Hi Carlos,
IMPORTANT: When you unlist cvg
, you end up with a single Rle object representing the coverage along a single virtual sequence made of the concatenation of all the chromosomes in the genome. So the coordinate system you need to use to specify ranges along that single virtual sequence is not the same as before the unlisting. Before the unlisting, it was a local one i.e. 1 coordinate system per-chromosome. After the unlisting, it becomes a global one i.e. 1 single coordinate system along 1 single virtual sequence.

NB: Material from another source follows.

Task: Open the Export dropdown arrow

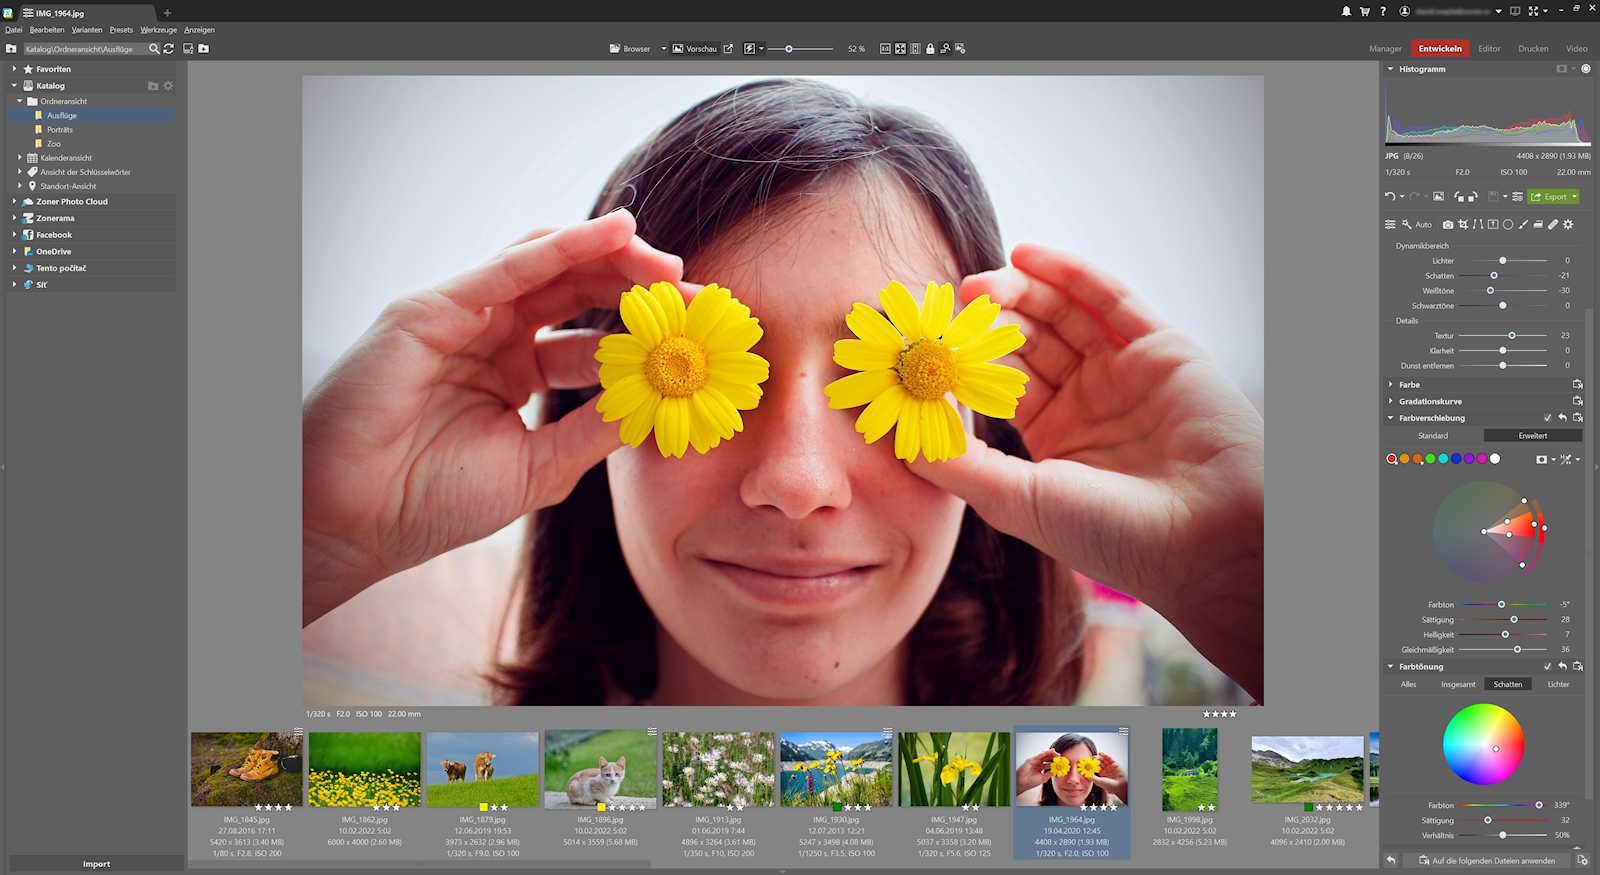Action: coord(1575,197)
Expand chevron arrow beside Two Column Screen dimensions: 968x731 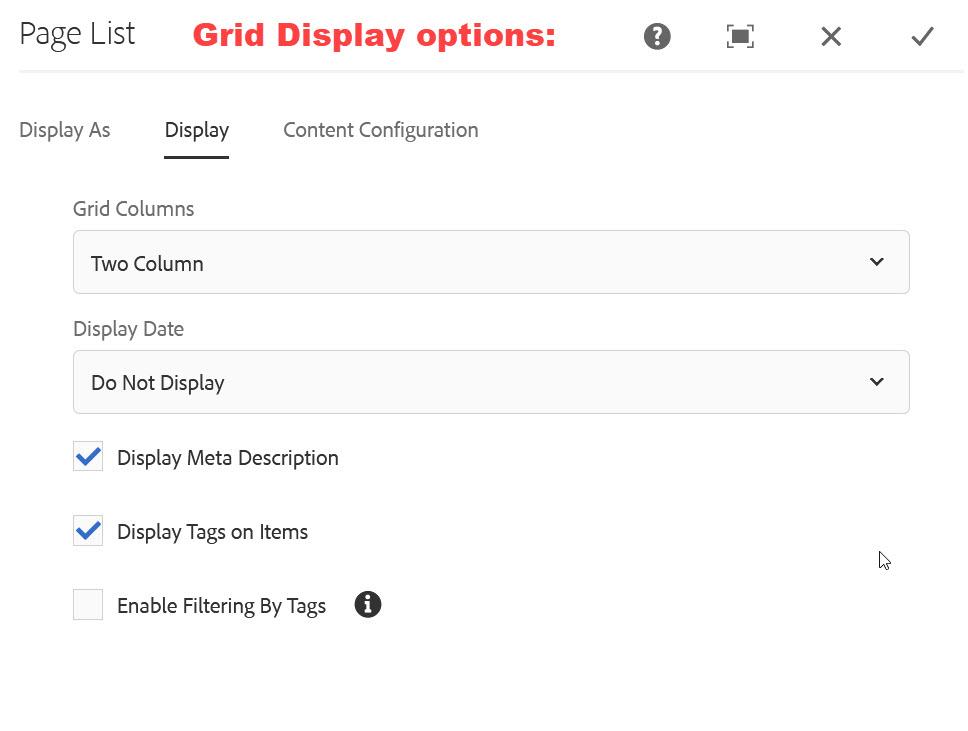[x=877, y=262]
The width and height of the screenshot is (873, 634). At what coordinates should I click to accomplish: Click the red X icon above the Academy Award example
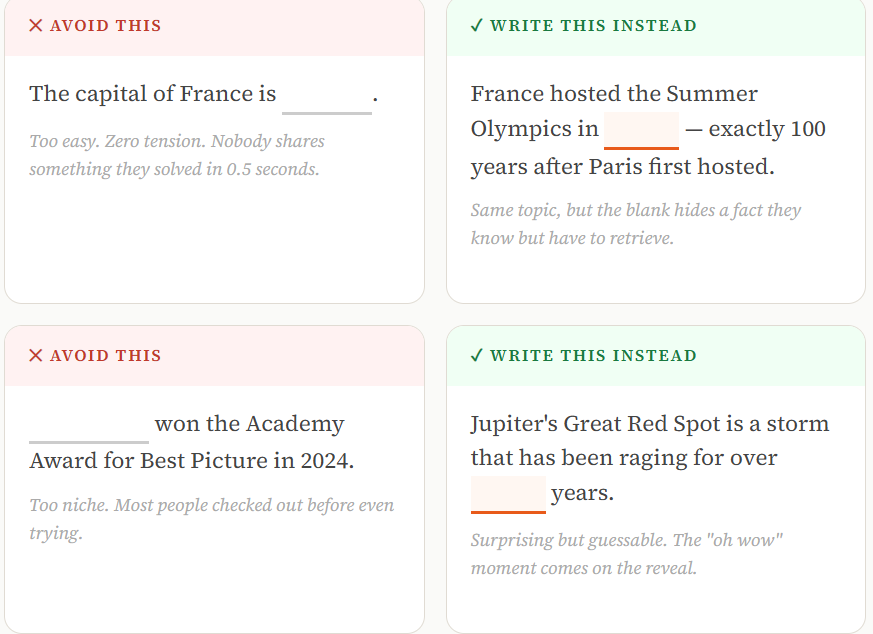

That means you can't just unlist the ranges in cvg_cds
and use them as-is to define views on unlist(cvg)
. That gives you incorrect view coordinates. Instead you need to do something like:
cds_views <- Views(unlist(cvg), absoluteRanges(unlist(cvg_cds)))
See ?absoluteRanges
for the details.
Now back to "how to extract the read coverage in a genome over a list of ranges"
Using views for this is not as convenient as it could be at the moment but we will try to improve the situation in the near future by implementing containers for genomic views (more details on the bioc-devel mailing list here https://stat.ethz.ch/pipermail/bioc-devel/2016-June/009433.html if you are curious about this).
Anyway, right now this can be done by just subsetting your RleList object (cvg
in your case) with the GRanges object containing your ranges of interest:
cds <- unlist(cvg_cds, use.names=FALSE)
Note that before we can subset cvg
with cds
we need to drop the sequence levels (i.e. chromosomes) from the latter that are not represented in the former:
seqlevels(cds, force=TRUE) <- names(cvg)
Then we can subset:
cvg[cds] # RleList object with 1 list element per range in cds
Last but not least: You might want to check coverageByTranscript()
in GenomicFeatures. It might actually do exactly what you want.
Cheers,
H.